The Southwest Beef Symposium, jointly conducted by the Texas A&M AgriLife Extension Service and New Mexico State University Cooperative Extension Service, is set Jan. 17-18 at the MCM Elegante Hotel, 5200 E. University Ave. in Odessa, Texas.
“Looking to the Future” is the theme of this year’s conference, said Bruce Carpenter, AgriLife Extension livestock specialist in Fort Stockton.
“Cattle prices have adjusted downward after some very favorable years for cow-calf and stocker producers,” Carpenter said. “Consequently, various segments of the industry are now looking for opportunities to add income with improved production and/or marketing.”
Individual early registration is $75, which includes a prime rib dinner on Jan. 17, lunch on Jan. 18 and refreshments and symposium proceedings. Early registration is required by Jan. 12.
To register, or for more information go to http://agriliferegister.tamu.edu/Beef or contact Carpenter at 432-336-8585, or Steve Paz, AgriLife Extension agent in Ector County, at 432-498-4071. Late and onsite registration is $95.
The opening session from 1-5 p.m. Jan. 17 will address big-picture emerging issues in the global beef industry, Carpenter said.
Issues and speakers will be:
- The U.S. Cattle Market Outlook, Derrell Peel, Oklahoma State University, Stillwater, Oklahoma.
- International Market Outlook and Source Verification. Lee Ann Saunders, IMI Global, Castle Rock, Colorado.
- Ranch Business Planning and Marketing Options for Cattle Type, Dennis Braden, Swenson Land and Cattle, Stamford.
- Economics of Trichomoniasis, John Wenzel, NMSU Cooperative Extension veterinarian, Las Cruces, New Mexico.
- The 2017 National Beef Quality Audit, Dan Hale, AgriLife Extension meats specialist, College Station.
Topics on Jan 18 will focus on beef quality and health.
The morning program will feature a discussion on the physiology of stress by Craig Gifford with NMSU Cooperative Extension.
Ashley Stokes, deputy director of Extension at Colorado State Universityand former University of Hawaii Extension veterinarian, will provide insights on what they learned about transportation of Hawaiian cattle by air or sea to the mainland – as well as other transportation related information.

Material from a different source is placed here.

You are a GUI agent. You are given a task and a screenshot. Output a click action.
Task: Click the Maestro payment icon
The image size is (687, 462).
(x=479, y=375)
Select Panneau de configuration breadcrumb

Tom Hairgrove will talk about how the bovine immune system responds to stress.
The afternoon program will follow lunch at the Ector County Coliseum, 4201 Andrews Highway.

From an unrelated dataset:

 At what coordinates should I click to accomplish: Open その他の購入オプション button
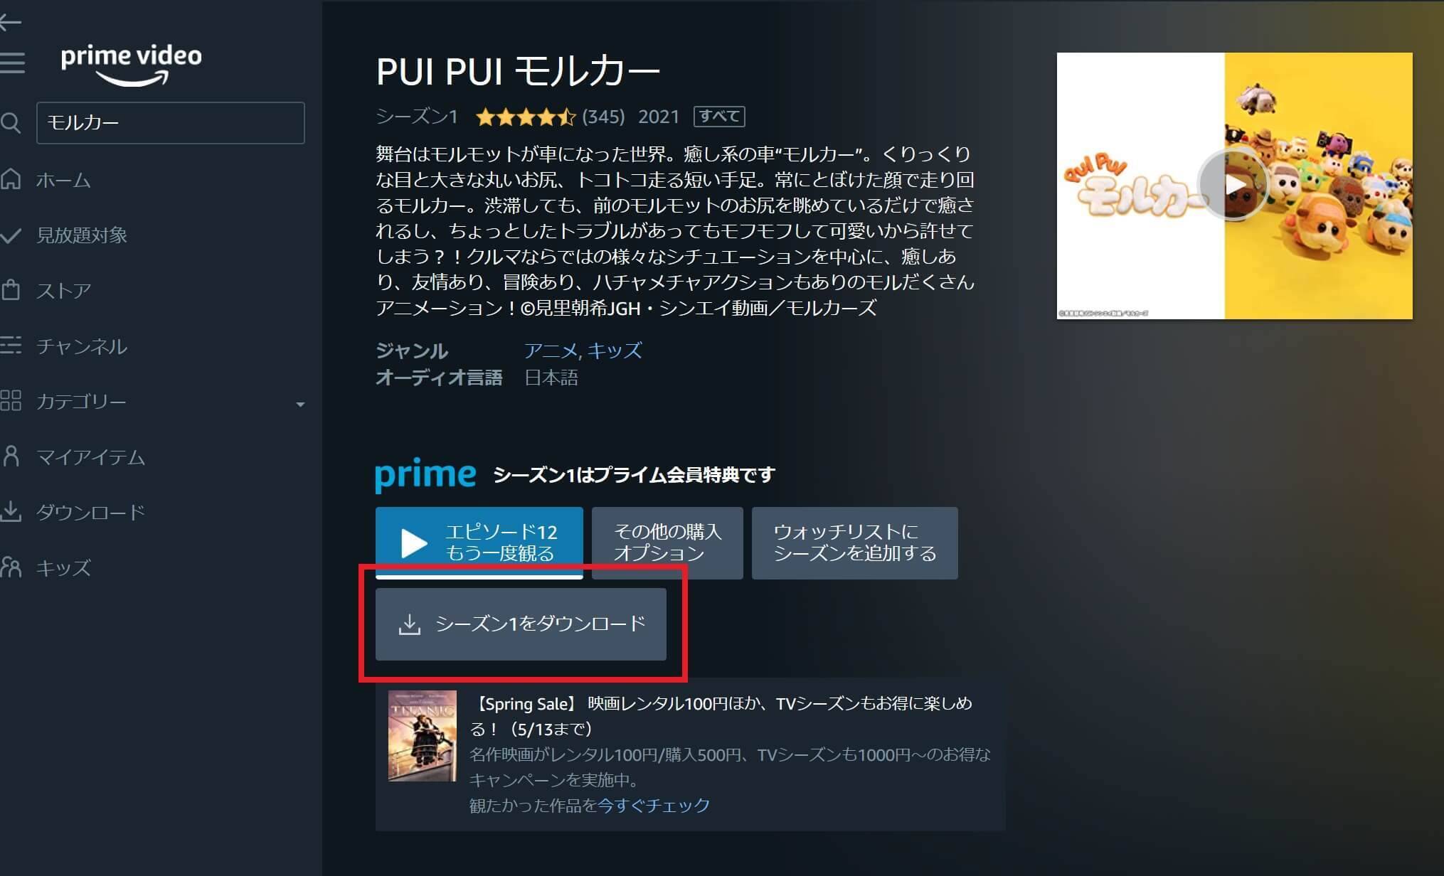667,543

“We are very excited to have three of the top stockmanship people in the country join us this year,” Carpenter said.
Curt Pate from Ryegate, Montana, and Ron Gill, AgriLife Extension livestock specialist at College Station, will demonstrate and discuss techniques for effective stockmanship and animal handling.
“Pate and Gill have worked together for years, and have traveled all over the U.S., conducting clinics in partnership with the National Cattlemen’s Beef Association and the National Beef Quality Assurance program,” Carpenter said.
He said the trio will also include another well-known stockman, Charlie Trayer from Seymour, who is scheduled to demonstrate and discuss how to effectively use stock dogs.